» TASK STATEMENT: The expected response is the full set of records, unchanged.

(GIVEN ENTRIES)

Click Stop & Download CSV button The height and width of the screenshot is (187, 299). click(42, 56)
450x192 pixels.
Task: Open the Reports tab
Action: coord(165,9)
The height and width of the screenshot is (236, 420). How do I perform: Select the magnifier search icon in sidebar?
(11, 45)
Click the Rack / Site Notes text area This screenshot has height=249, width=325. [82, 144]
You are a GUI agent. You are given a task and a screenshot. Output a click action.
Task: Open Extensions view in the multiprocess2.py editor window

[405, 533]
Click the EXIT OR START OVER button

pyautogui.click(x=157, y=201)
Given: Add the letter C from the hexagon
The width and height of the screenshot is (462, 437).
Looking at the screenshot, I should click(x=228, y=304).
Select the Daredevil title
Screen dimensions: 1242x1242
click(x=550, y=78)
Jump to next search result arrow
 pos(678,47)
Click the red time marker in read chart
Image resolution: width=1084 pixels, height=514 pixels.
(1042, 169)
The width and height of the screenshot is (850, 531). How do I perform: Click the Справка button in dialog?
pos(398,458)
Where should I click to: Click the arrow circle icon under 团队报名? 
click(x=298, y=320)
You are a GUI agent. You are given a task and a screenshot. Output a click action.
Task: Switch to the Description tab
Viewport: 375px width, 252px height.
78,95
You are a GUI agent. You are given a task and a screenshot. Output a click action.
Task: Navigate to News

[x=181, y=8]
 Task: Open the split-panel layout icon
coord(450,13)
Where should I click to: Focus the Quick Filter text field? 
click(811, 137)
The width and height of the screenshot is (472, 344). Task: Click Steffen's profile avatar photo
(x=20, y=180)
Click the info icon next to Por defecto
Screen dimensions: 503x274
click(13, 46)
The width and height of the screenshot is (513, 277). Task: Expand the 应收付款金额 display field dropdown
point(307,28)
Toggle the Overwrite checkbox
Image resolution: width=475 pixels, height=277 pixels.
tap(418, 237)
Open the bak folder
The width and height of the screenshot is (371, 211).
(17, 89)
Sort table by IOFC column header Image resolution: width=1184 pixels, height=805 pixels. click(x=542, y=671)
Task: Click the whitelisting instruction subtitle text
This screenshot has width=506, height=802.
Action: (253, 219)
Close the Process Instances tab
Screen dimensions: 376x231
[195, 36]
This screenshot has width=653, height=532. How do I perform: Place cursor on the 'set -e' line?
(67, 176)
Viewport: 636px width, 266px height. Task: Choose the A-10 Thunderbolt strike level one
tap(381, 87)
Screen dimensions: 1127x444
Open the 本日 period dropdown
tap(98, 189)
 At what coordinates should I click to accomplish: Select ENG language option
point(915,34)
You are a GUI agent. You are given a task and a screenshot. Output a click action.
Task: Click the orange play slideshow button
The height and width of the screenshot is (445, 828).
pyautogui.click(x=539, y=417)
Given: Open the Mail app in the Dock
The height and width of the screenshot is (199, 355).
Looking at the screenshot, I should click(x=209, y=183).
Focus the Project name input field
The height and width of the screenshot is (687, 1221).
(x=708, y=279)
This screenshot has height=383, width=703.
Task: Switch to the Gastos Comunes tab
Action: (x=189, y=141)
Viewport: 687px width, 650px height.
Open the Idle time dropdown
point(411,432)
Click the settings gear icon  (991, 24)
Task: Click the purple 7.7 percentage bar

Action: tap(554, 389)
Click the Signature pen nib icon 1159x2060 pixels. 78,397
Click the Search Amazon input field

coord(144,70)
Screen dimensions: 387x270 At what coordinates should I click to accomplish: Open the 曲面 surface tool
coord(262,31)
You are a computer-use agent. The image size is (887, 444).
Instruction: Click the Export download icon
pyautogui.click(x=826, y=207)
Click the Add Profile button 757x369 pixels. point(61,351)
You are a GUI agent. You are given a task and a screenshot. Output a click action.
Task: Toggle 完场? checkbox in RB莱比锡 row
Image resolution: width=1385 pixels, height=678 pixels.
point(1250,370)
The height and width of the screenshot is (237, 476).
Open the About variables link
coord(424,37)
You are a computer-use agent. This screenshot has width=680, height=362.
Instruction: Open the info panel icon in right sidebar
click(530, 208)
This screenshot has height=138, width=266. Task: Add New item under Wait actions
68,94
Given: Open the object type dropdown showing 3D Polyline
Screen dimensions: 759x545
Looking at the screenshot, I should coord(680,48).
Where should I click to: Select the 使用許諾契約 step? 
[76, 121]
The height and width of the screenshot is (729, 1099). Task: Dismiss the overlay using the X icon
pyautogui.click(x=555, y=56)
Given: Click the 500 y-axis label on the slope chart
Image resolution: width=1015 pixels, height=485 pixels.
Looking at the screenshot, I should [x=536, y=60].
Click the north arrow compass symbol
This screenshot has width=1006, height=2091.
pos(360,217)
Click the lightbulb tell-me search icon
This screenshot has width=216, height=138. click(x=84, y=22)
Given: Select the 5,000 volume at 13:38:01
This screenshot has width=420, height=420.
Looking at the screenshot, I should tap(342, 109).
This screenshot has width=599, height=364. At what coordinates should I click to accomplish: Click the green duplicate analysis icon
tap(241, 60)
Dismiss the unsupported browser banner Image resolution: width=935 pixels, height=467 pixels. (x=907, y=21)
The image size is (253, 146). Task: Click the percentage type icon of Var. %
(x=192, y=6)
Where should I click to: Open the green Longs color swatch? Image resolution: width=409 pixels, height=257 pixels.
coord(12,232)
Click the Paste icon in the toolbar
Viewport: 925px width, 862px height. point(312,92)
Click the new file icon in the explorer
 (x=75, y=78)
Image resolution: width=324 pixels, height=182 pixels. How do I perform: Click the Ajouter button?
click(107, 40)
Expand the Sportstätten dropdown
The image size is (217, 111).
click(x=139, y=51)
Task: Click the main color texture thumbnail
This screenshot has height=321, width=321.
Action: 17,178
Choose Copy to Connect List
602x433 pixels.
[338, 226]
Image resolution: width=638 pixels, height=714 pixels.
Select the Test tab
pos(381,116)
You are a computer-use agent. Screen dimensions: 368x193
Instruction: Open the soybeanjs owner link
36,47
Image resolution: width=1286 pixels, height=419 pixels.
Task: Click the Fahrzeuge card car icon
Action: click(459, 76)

(End GIVEN ENTRIES)

» ANSWER BOX:
Click Stop & Download CSV button The height and width of the screenshot is (187, 299). click(42, 56)
450x192 pixels.
Task: Open the Reports tab
Action: coord(165,9)
The height and width of the screenshot is (236, 420). How do I perform: Select the magnifier search icon in sidebar?
(11, 45)
Click the Rack / Site Notes text area This screenshot has height=249, width=325. [82, 144]
You are a GUI agent. You are given a task and a screenshot. Output a click action.
Task: Open Extensions view in the multiprocess2.py editor window

[405, 533]
Click the EXIT OR START OVER button

pyautogui.click(x=157, y=201)
Given: Add the letter C from the hexagon
The width and height of the screenshot is (462, 437).
Looking at the screenshot, I should click(x=228, y=304).
Select the Daredevil title
Screen dimensions: 1242x1242
click(x=550, y=78)
Jump to next search result arrow
 pos(678,47)
Click the red time marker in read chart
Image resolution: width=1084 pixels, height=514 pixels.
(1042, 169)
The width and height of the screenshot is (850, 531). How do I perform: Click the Справка button in dialog?
pos(398,458)
Where should I click to: Click the arrow circle icon under 团队报名? 
click(x=298, y=320)
You are a GUI agent. You are given a task and a screenshot. Output a click action.
Task: Switch to the Description tab
Viewport: 375px width, 252px height.
78,95
You are a GUI agent. You are given a task and a screenshot. Output a click action.
Task: Navigate to News

[x=181, y=8]
 Task: Open the split-panel layout icon
coord(450,13)
Where should I click to: Focus the Quick Filter text field? 
click(811, 137)
The width and height of the screenshot is (472, 344). Task: Click Steffen's profile avatar photo
(x=20, y=180)
Click the info icon next to Por defecto
Screen dimensions: 503x274
click(13, 46)
The width and height of the screenshot is (513, 277). Task: Expand the 应收付款金额 display field dropdown
point(307,28)
Toggle the Overwrite checkbox
Image resolution: width=475 pixels, height=277 pixels.
tap(418, 237)
Open the bak folder
The width and height of the screenshot is (371, 211).
(17, 89)
Sort table by IOFC column header Image resolution: width=1184 pixels, height=805 pixels. click(x=542, y=671)
Task: Click the whitelisting instruction subtitle text
This screenshot has width=506, height=802.
Action: (253, 219)
Close the Process Instances tab
Screen dimensions: 376x231
[195, 36]
This screenshot has width=653, height=532. How do I perform: Place cursor on the 'set -e' line?
(67, 176)
Viewport: 636px width, 266px height. Task: Choose the A-10 Thunderbolt strike level one
tap(381, 87)
Screen dimensions: 1127x444
Open the 本日 period dropdown
tap(98, 189)
 At what coordinates should I click to accomplish: Select ENG language option
point(915,34)
You are a GUI agent. You are given a task and a screenshot. Output a click action.
Task: Click the orange play slideshow button
The height and width of the screenshot is (445, 828).
pyautogui.click(x=539, y=417)
Given: Open the Mail app in the Dock
The height and width of the screenshot is (199, 355).
Looking at the screenshot, I should click(x=209, y=183).
Focus the Project name input field
The height and width of the screenshot is (687, 1221).
(x=708, y=279)
This screenshot has height=383, width=703.
Task: Switch to the Gastos Comunes tab
Action: (x=189, y=141)
Viewport: 687px width, 650px height.
Open the Idle time dropdown
point(411,432)
Click the settings gear icon  (991, 24)
Task: Click the purple 7.7 percentage bar

Action: tap(554, 389)
Click the Signature pen nib icon 1159x2060 pixels. 78,397
Click the Search Amazon input field

coord(144,70)
Screen dimensions: 387x270 At what coordinates should I click to accomplish: Open the 曲面 surface tool
coord(262,31)
You are a computer-use agent. The image size is (887, 444).
Instruction: Click the Export download icon
pyautogui.click(x=826, y=207)
Click the Add Profile button 757x369 pixels. point(61,351)
You are a GUI agent. You are given a task and a screenshot. Output a click action.
Task: Toggle 完场? checkbox in RB莱比锡 row
Image resolution: width=1385 pixels, height=678 pixels.
point(1250,370)
The height and width of the screenshot is (237, 476).
Open the About variables link
coord(424,37)
You are a computer-use agent. This screenshot has width=680, height=362.
Instruction: Open the info panel icon in right sidebar
click(530, 208)
This screenshot has height=138, width=266. Task: Add New item under Wait actions
68,94
Given: Open the object type dropdown showing 3D Polyline
Screen dimensions: 759x545
Looking at the screenshot, I should coord(680,48).
Where should I click to: Select the 使用許諾契約 step? 
[76, 121]
The height and width of the screenshot is (729, 1099). Task: Dismiss the overlay using the X icon
pyautogui.click(x=555, y=56)
Given: Click the 500 y-axis label on the slope chart
Image resolution: width=1015 pixels, height=485 pixels.
Looking at the screenshot, I should [x=536, y=60].
Click the north arrow compass symbol
This screenshot has width=1006, height=2091.
pos(360,217)
Click the lightbulb tell-me search icon
This screenshot has width=216, height=138. click(x=84, y=22)
Given: Select the 5,000 volume at 13:38:01
This screenshot has width=420, height=420.
Looking at the screenshot, I should tap(342, 109).
This screenshot has width=599, height=364. At what coordinates should I click to accomplish: Click the green duplicate analysis icon
tap(241, 60)
Dismiss the unsupported browser banner Image resolution: width=935 pixels, height=467 pixels. (x=907, y=21)
The image size is (253, 146). Task: Click the percentage type icon of Var. %
(x=192, y=6)
Where should I click to: Open the green Longs color swatch? Image resolution: width=409 pixels, height=257 pixels.
coord(12,232)
Click the Paste icon in the toolbar
Viewport: 925px width, 862px height. point(312,92)
Click the new file icon in the explorer
 (x=75, y=78)
Image resolution: width=324 pixels, height=182 pixels. How do I perform: Click the Ajouter button?
click(107, 40)
Expand the Sportstätten dropdown
The image size is (217, 111).
click(x=139, y=51)
Task: Click the main color texture thumbnail
This screenshot has height=321, width=321.
Action: 17,178
Choose Copy to Connect List
602x433 pixels.
[338, 226]
Image resolution: width=638 pixels, height=714 pixels.
Select the Test tab
pos(381,116)
You are a computer-use agent. Screen dimensions: 368x193
Instruction: Open the soybeanjs owner link
36,47
Image resolution: width=1286 pixels, height=419 pixels.
Task: Click the Fahrzeuge card car icon
Action: click(459, 76)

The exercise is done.